Cause of Death for Mackenzie Lueck Revealed as Accused Killer Charged

By Zachary Stieber

Utah college student Mackenzie Lueck’s body was found in a wooded area with her arms bound behind her, officials revealed on July 10.

District Attorney Sim Gill revealed the detail while adding that Lueck’s cause of death was determined to be blunt force trauma to the head.

He did not discuss a motive or possible connection between Lueck and Ajayi.

Gill became emotional as he described the Lueck family’s reaction to the charges. “They asked me to express on their behalf the generosity of so many strangers and friends,” he told reporters in Salt Lake City.

Lueck disappeared shortly after she returned from a trip to her California hometown for the funeral of her grandmother and took a Lyft from the airport to Hatch Park, where she met someone.

Mackenzie Lueck in file photos. (Salt Lake City Police Department)

Cellphone data obtained by the police placed Ayoola Ajayi, 31, at the park at the same time.

A search warrant executed on Ajayi’s Salt Lake City home turned up charred tissue and officers later discovered Lueck’s body in a canyon about 85 miles away.

She was found on July 5 near the University of Utah, where she attended school. She had vanished on June 17.

Ajayi was arrested on June 28 and formally charged on Wednesday with one count each of aggravated murder, aggravated kidnapping, obstruction of justice and desecration of a human body.

Records showed Ajayi was a Nigerian national.

He has no formal criminal history but was investigated in a 2014 rape allegation and was arrested in a stolen iPad case at Utah State University in 2012. The arrest and the expiration of his student visa led to him being banned from the campus for about three years.
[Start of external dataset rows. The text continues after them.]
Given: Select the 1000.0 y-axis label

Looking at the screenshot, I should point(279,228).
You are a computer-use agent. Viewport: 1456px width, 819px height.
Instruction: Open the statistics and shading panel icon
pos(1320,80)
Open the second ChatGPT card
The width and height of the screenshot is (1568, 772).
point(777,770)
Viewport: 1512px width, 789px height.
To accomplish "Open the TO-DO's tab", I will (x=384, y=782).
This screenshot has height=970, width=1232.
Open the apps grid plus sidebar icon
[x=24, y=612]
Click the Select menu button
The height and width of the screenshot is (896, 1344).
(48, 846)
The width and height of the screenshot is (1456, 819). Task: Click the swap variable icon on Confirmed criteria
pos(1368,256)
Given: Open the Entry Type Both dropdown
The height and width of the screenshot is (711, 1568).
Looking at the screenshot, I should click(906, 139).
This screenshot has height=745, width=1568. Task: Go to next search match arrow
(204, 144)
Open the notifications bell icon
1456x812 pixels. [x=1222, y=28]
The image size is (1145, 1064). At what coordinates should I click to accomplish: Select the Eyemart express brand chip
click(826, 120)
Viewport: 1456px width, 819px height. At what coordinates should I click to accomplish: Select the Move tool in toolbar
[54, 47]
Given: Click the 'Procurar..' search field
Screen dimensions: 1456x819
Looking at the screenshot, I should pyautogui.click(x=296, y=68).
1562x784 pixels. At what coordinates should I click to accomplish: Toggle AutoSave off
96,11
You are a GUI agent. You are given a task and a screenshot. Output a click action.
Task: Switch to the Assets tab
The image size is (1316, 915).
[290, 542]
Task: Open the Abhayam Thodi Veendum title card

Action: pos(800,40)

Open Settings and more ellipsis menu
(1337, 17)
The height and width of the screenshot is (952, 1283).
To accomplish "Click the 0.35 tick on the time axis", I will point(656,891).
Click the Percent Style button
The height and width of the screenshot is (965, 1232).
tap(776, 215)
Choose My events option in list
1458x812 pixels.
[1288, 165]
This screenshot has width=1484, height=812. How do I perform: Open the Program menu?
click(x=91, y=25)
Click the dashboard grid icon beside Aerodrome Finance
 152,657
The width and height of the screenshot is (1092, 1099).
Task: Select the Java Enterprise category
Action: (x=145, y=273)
Lueck carries her luggage through Salt Lake City International Airport
Mackenzie Lueck carries her luggage through Salt Lake City International Airport on June 26, 2019. (Salt Lake City Airport/PD)

Suspect Allegedly Abused Wife, Tried Building Soundproof Room

Ajayi allegedly abused his estranged wife.

The marriage to Tenisha Jenkins Ajayi provided the alleged murderer the opportunity to shift his immigration status but proved harrowing for Jenkins Ajayi, who said she was finally forced into hiding due to the extent of the violence.

“He was telling me not to talk to anybody. He used to check up on me. He started to get more and more aggressive. Eventually, he said he would kill me if I didn’t go to Utah,” she told the Daily Mail. “He tried to tie me up with a phone cord. When I went [to] run, he blocked the door. I ended up jumping through a window and cutting my arm on the glass.”

Ajayi soon followed with a butcher’s knife, his estranged wife added, displaying a scar of where she was cut on her arm.

Salt Lake City police take Ayoola A. Ajayi into custody in connection with missing University of Utah student MacKenzie Lueck in Salt Lake City on June 28, 2019. (Kristin Murphy/The Deseret News via AP)

He chased me into the street with a knife and cut me in the hand. I didn’t go to the police but I moved out of my apartment so he couldn’t find me,” she added.

“I was really frightened. He kept saying he was going to kill me.”

Some reports had indicated that Ajayi and Jenkins Ajayi were divorced but she said he would not sign the papers.

A Utah contractor also said that he was called to Ajayi’s house for a consultation and the suspect asked him to build a soundproof room.

Brian Wolf, the contractor, said Ajayi contacted him in April after getting his contact information from a plumber. Wolf arrived at the house under the impression he’d be looking at fixing issues stemming from a flood but Ajayi instead asked him to erect a secret room.

Police investigators remove multiple bags of evidence during their search of a home in Salt Lake City as part of the disappearance of University of Utah student MacKenzie Lueck that carried on into the early morning hours of June 27, 2019. (Francisco Kjolseth/The Salt Lake Tribune via AP)

“He said he wanted to sit in there and listen to his music as loud as he wanted to. I thought it was kind of weird to sit in a little room to listen to music real loud,” Wolf told KSL. “It wasn’t a big area. It was just weird.”

Ajayi informed the contractor he wanted the room to have a lock that could only be opened with his thumbprint and large hooks placed around six feet above the ground, anchored in concrete walls. He claimed the hooks were for a liquor cabinet that he wanted to hide from his “Mormon girlfriend.”

“That was another reason I was like, ‘That’s kind of weird that you need a soundproof room to listen to music and drink your alcohol in,’” Wolf said.

“Then the soundproofing came in and the … fingerprint thumb lock [keypad] thing, and then he was adamant about telling me that money was no [object] and he wanted it done as soon as possible,” Wolf added to the Deseret News. “It just got weirder and weirder, the more he was talking to me.”

Wolf said he sat down after work and saw the news that Ajayi had been linked to the murder of Lueck.

The Associated Press contributed to this report.